Starting at the line containing "You are a computer-use" and ending at the line containing "click(x=42, y=120)", lay out the items as a Markdown table with columns Row and Line, omitting blank lines and leaving out the pictures.

**Material for this exercise**

▶

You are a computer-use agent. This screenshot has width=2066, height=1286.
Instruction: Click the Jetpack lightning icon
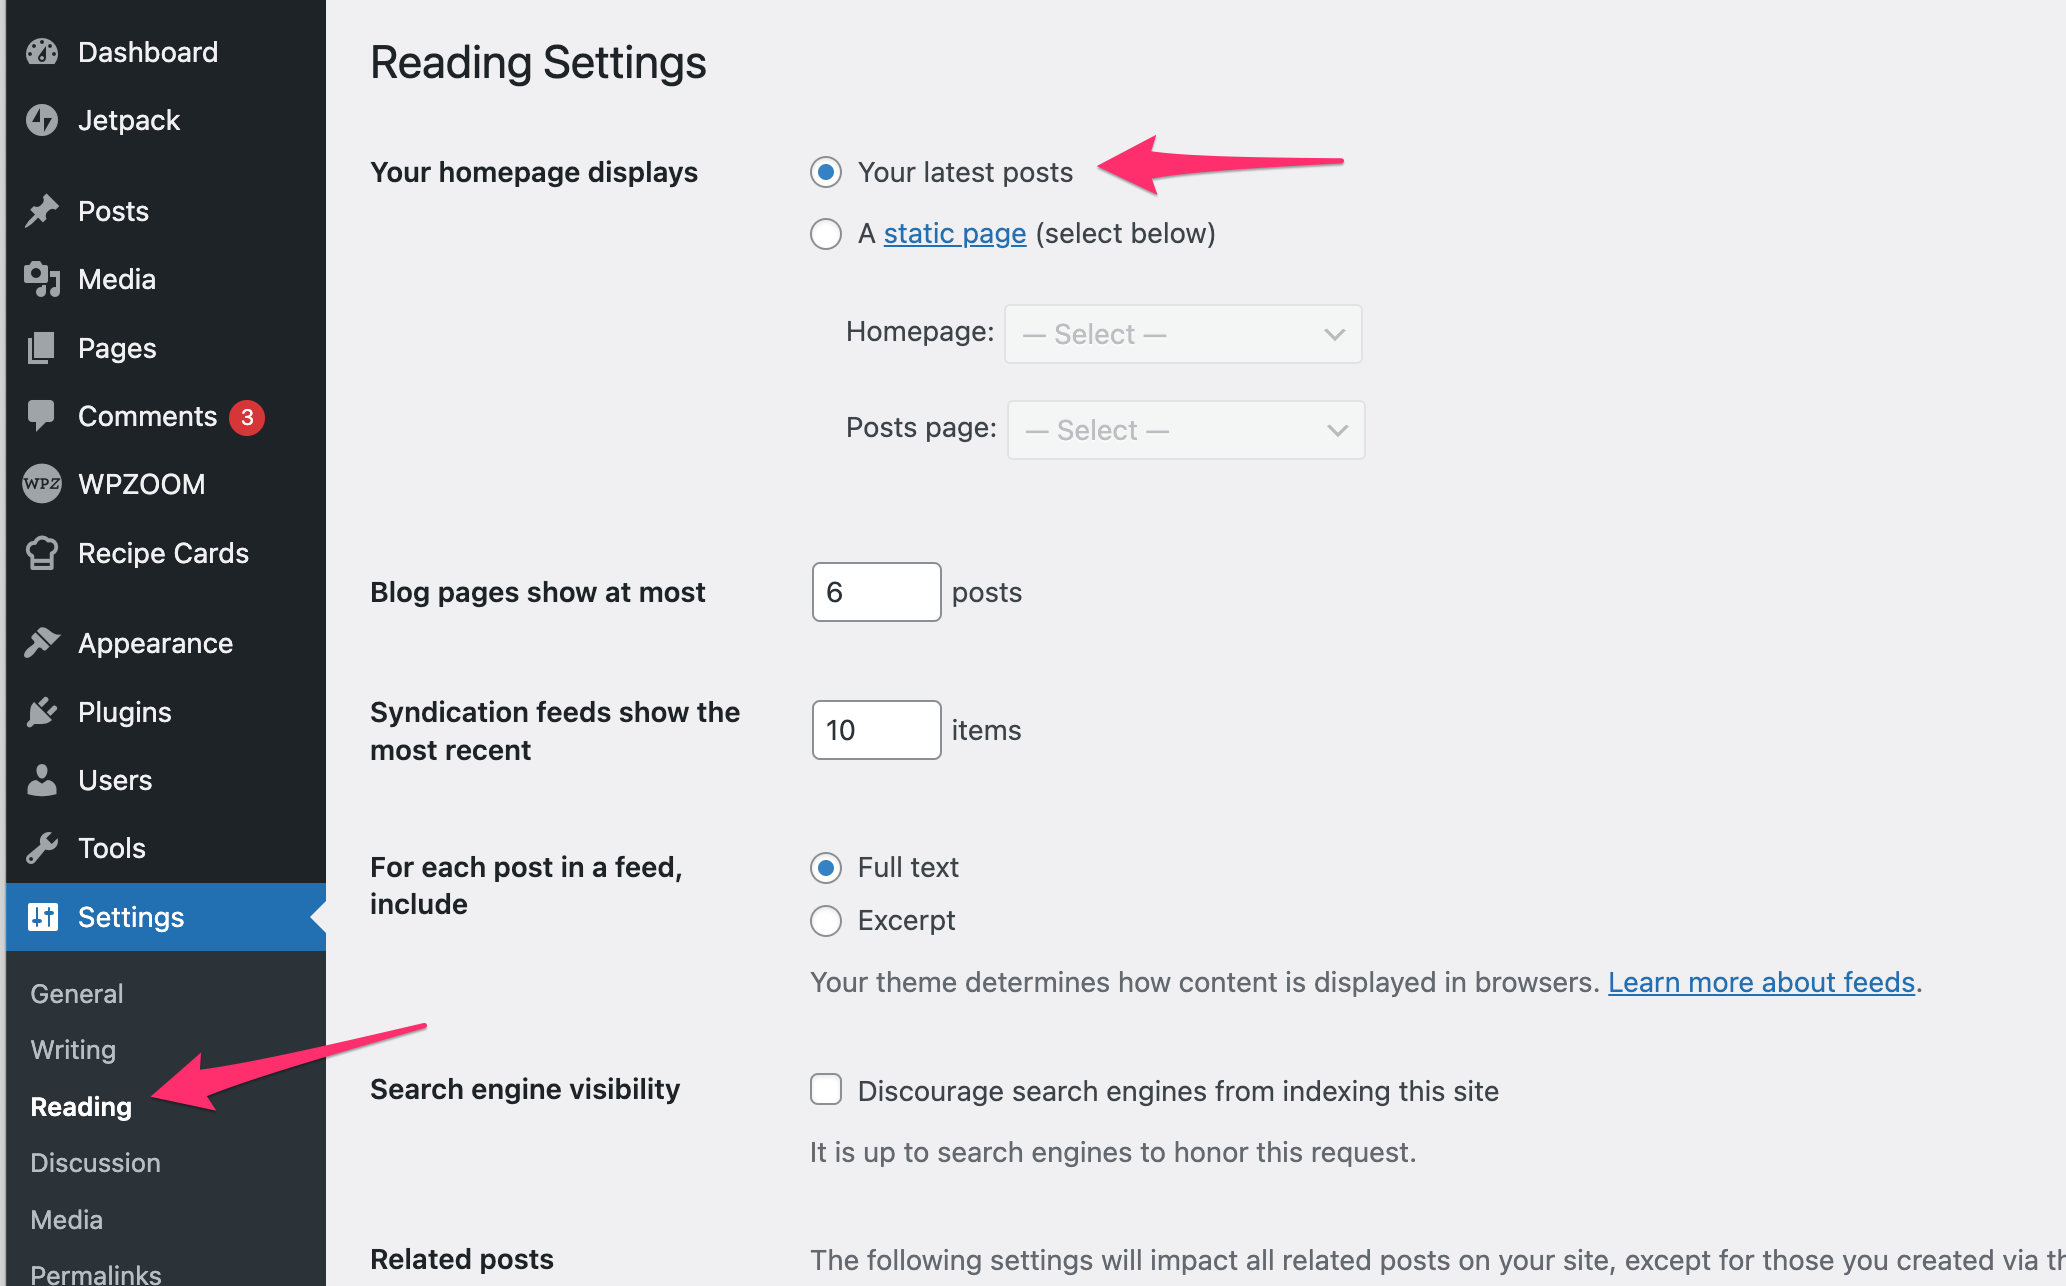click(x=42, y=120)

◀
▶

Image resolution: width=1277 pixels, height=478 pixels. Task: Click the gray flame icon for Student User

◀
▶

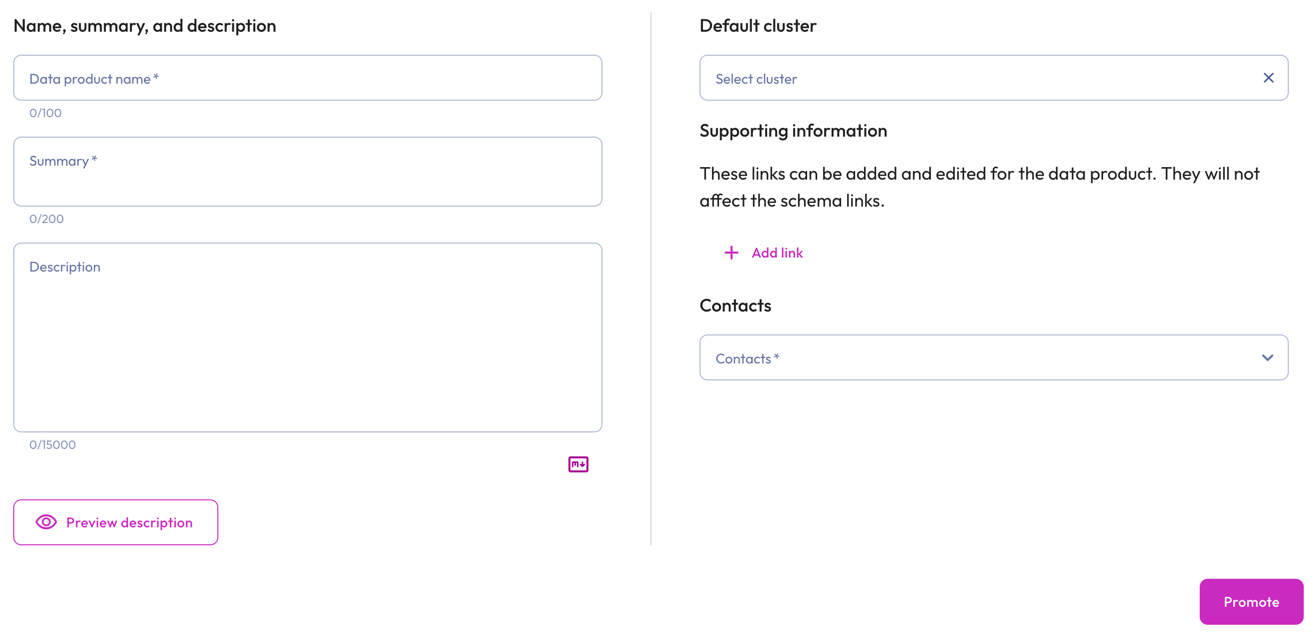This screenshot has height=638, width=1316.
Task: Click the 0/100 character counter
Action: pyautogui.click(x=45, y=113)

◀

**Solution to this task**
| Row | Line |
|---|---|
| 1 | You are a computer-use agent. This screenshot has width=2066, height=1286. |
| 2 | Instruction: Click the Jetpack lightning icon |
| 3 | click(x=42, y=120) |